[KB3175] How do I remove an Autorun.AC or Pronny infection?

• Your ESET program detects the threat "Autorun.AC" or "Win32Pronny"
   
• Files and folders are missing from your network share
   
• New .exe files called "Porn.exe," "Secret.exe," "Sexy.exe" or "Passwords.exe" are created on your network share

To read more about how Autorun.AC and Win32/Pronny infections are spread and how to avoid them, visit our ESET blog article "My Little Pronny: Autorun worms continue to turn"

INF/Autorun.AC will attempt to utilize autorun features to execute malicious code as well as to hide all files and folders in a network share and replace them with executables that use the same names and icons as the files/folders that were hidden.  For example, if you have a Folder named “Accounting” it will be hidden and an executable with the same name will be created. This helps the infection load even if the autorun feature does not because an unsuspecting user will double-click this executable thinking it is their folder.

In addition to replacing existing files, this infection will also create executables with the following names:

• Porn.exe
• Secret.exe
• Sexy.exe
• Passwords.exe

I. Prepare your network for cleaning (All network computers)

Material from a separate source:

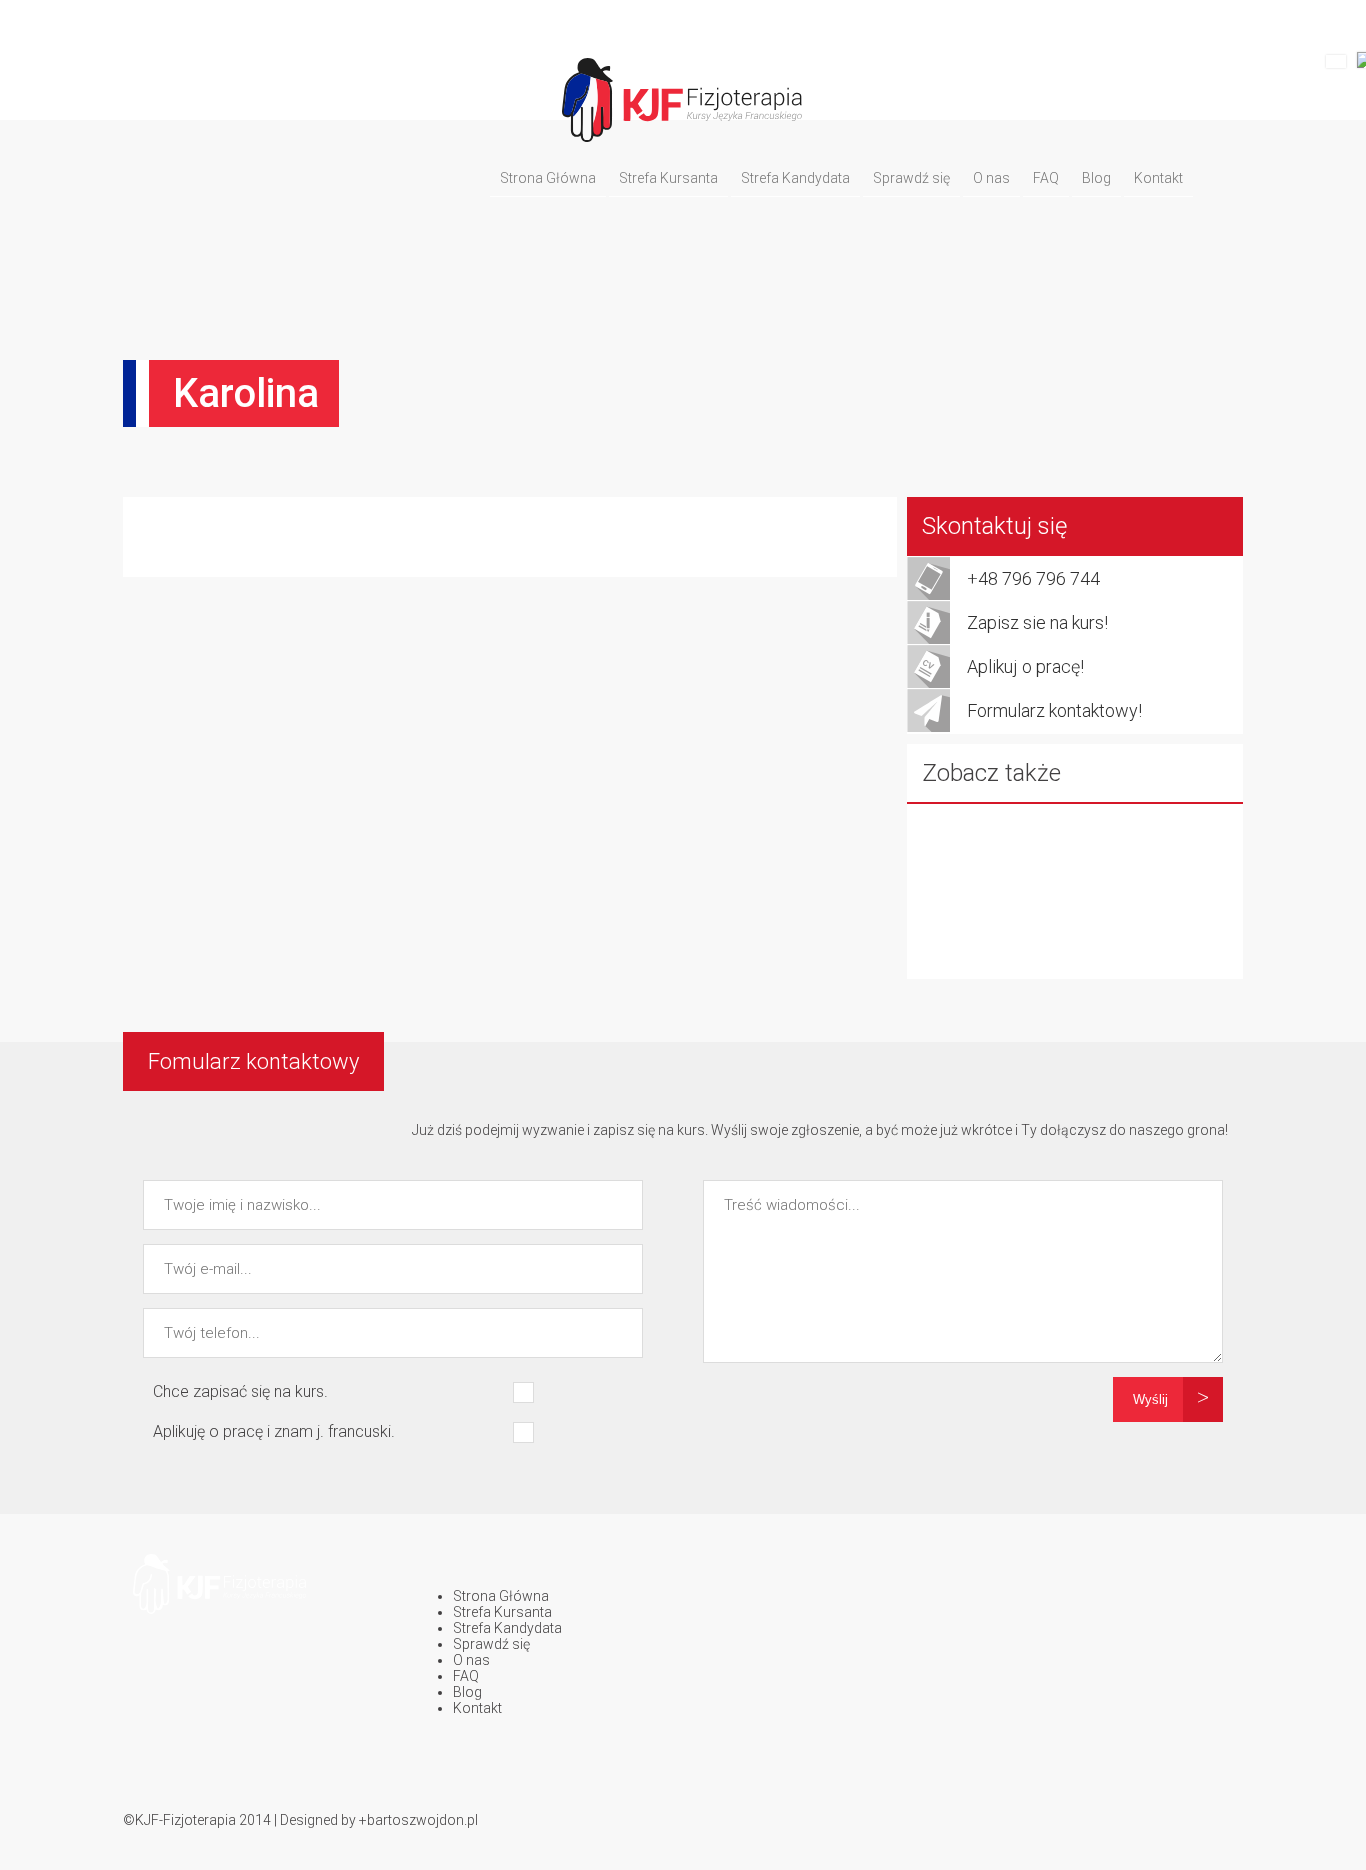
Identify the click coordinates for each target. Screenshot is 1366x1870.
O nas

1. Disable autorun and removable media. Visit the following Microsoft Knowledge Base article for step-by-step instructions:
   • How to disable the Autorun functionality in Windows
      
2. Disable file sharing during the cleaning process to prevent the spread of this infection. Visit the following Microsoft Knowledge Base article for step-by-step instructions:
   • Disable File and Printer Sharing for Additional Security
      
3. Ensure that you can view hidden files, system files, and file extensions (this will allow you to see any files which may have been hidden by the infection as well as any executables created by the infection). Press the Windows key + R, type control folders into the run dialog and press Enter to open the Folder Options window.
    
4. Select the View tab and make sure that Show hidden files, folders and drives is selected. Deselect Hide extensions for known file types and Hide protected operating system files (Recommended). Once you are finished click OK.

Figure 1-1
 

II. Remove the infection (Infected computers only)

1. Update your ESET product to the latest virus signature database and perform a computer scan.
    
2. Once the scan is complete, quarantine and then delete any files identified by your ESET product as infected by Autorun.AC or Win32/Pronny.
    
3. Check your network share for suspicious files with names like "Porn.exe," "Secret.exe", "Sexy.exe" and "Passwords.exe."  If you do not find any such files, continue to step 4. If you do, follow the steps below to disable the User Account(s) that created these files and submit the files to the ESET virus lab for analysis:
   1. Right-click the suspicious file(s) and select Properties from the context menu.
       
   2. Select the Security tab and click Advanced (see Figure 1-2).
       
   3. Click the Owner tab and take note of which User Account created the file. Follow the instructions from the appropriate article below to disable the User Account(s) that created the infected file(s):
      • How to disable user accounts in Windows 7
      • How to disable user accounts in Windows vista
          

Figure 1-2
Click the image to view larger in new window

• 4. Submit any suspicious files to the ESET virus lab for analysis by right-clicking them and selecting Advanced options → Submit files for analysis from the context menu. Follow the on-screen instructions to email your samples to ESET.
      

Figure 1-3
 

4. Restore visibility to the files on your network share that were hidden by the infection:
   1. Click Start → All Programs → Accessories. Right-click Command Prompt and choose Run as administrator from the context menu.
      • Windows 8 users: Press the Windows key + Q to open an app search and type cmd into the Search field. Right-click the cmd application when it appears in results and select Run as administrator from the context menu.
           
   2. Type attrib -h -s "%PathToUnhide%* /s /d into the command prompt, where "%PathToUnhide% is the location of your network share. Press Enter to run the command.
      • For example, the command attrib -h -s K:mydocs*/s/d would remove the hidden and system file attributes from files contained in "K:mydocs" and subfolders of "K:mydocs"
         

III. Restore Network Functionality (All network computers)

1. Restore the settings you changed in step 4 to their prior state: press the Windows key + R, type control folders into the run dialog and press Enter to open the folder options window.
    
2. Re-enable any disabled user accounts once other computers in your network are clean. Change all user account passwords. ESET also recommends that you change all Admin passwords.
    
3. Restore the Autorun and File and Printer Sharing functionalities.